Les jeunes marques luttent pour survivre
 
Le 02-04-2009

Malgré les énormes incertitudes économiques actuelles, l’horlogerie helvétique continue à grouiller de projets. Pas seulement dans les maisons. Alors qu’ils avaient lancé leurs affaires ex nihilo il y a un an ou deux, à une époque euphorique, certains passionnés se retrouvent aujourd’hui confrontés à une situation qui soumet leurs modèles d’affaires aux pires conditions possibles.

La marque Lionel Ladoire, du nom de son fondateur, un Français issu du monde de la joaillerie, fait partie de ces audacieux. Née en août 2007, la société est établie à Genève et compte trois collaborateurs. Présente pour la première fois à Bâle cette année (dans un stand hors Baselworld), elle livrera tout prochainement ses premières pièces, dont l’entrée de prix est à plus de 100 000 francs. «Nous avons pour objectif de produire 60 pièces cette année», explique Richard Piras, directeur de la société. Ses montres sont dotées d’un mouvement original, fait sur mesure. «L’intérêt pour notre produit est là. Reste maintenant à voir si les détaillants sont en mesure de nous acheter des pièces. Ils ont globalement tous de gros problèmes de financement de leurs stocks», détaille Richard Piras. Grâce à sa toute petite structure, la société s’estime en mesure de résister, d’autant que la reprise pourrait intervenir dès la fin de l’année, espère le directeur.

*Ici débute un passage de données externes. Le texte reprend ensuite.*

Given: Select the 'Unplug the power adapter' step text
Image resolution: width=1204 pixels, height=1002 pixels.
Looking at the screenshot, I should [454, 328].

Avec ses 22 collaborateurs, la société chaux-de-fonnière Schwarz Etienne doit davantage jongler pour mener ses projets. Sa fondation remonte certes à 1902, mais elle a entamé un virage à 180 degrés il n’y a que deux ans. Un virage qui doit en faire un horloger labellisé «socialement responsable». «Nous voulons que la totalité de nos montres soient conçues et fabriquées en Suisse», explique le directeur, Marc Barrachina, dans son stand bâlois situé lui aussi hors Baselworld. En à peine 18 mois, son équipe a conçu et fait développer un mouvement autonome, dont elle équipera un modèle disponible dès cet automne. Le but: produire 2000 pièces par an. Si tout se passe bien, le personnel pourrait doubler d’ici à un an. «Mais il est vrai que nous sommes totalement pris à contre-pied par la crise. Nous avions démarré alors que tout allait bien. Il n’est pas exclu que nous devions repousser nos projets», ajoute-t-il. L’entreprise a en revanche taillé dans ses charges et devrait tenir le coup.

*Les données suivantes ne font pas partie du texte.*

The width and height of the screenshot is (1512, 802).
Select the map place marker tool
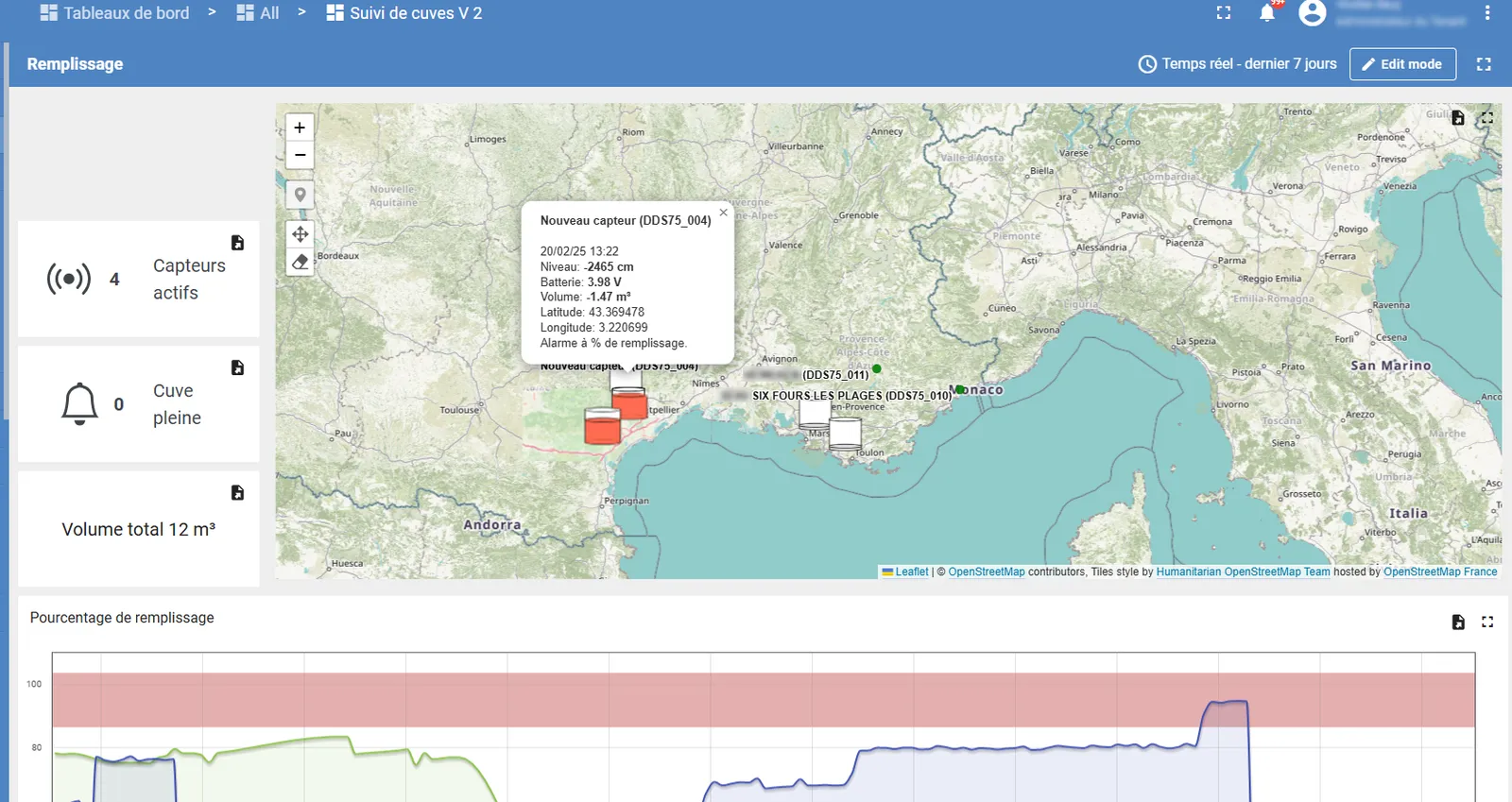tap(300, 195)
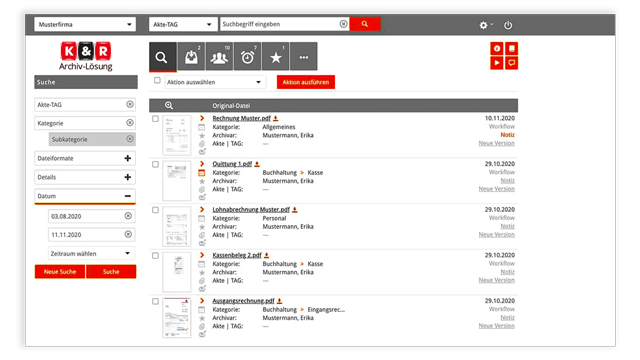Click the Aktion ausführen button
Viewport: 640px width, 360px height.
click(x=306, y=82)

Tout le monde n’a pas les mêmes soucis. Chez les Maîtres du Temps, marque basée à La Chaux-de-Fonds et fondée l’an dernier par Steven Holtzman, un riche Américain passionné actif dans la distribution de montres, ce ne sont apparemment pas les fonds qui manquent. La petite société s’est ainsi assuré la collaboration de l’horloger Roger Dubuis et de Christophe Claret pour son premier modèle, la Chapter One, présentée l’an dernier. Une montre à 400 000 dollars. Cette année, la Chapter Two bénéficie de la collaboration d’un autre nom célèbre, Daniel Roth. Son prix sera «plus accessible»: 75 000 dollars, explique Walter Ribaga, un directeur plutôt confiant. «Pour l’instant, chaque montre livrée a été écoulée dans les deux jours.» Reste qu’il faut encore les livrer. Walter Ribaga reconnaît que les détaillants réfléchissent à deux fois avant de passer commande. «Mais le potentiel est là, les clients riches ont toujours les moyens de se faire plaisir», conclut-il.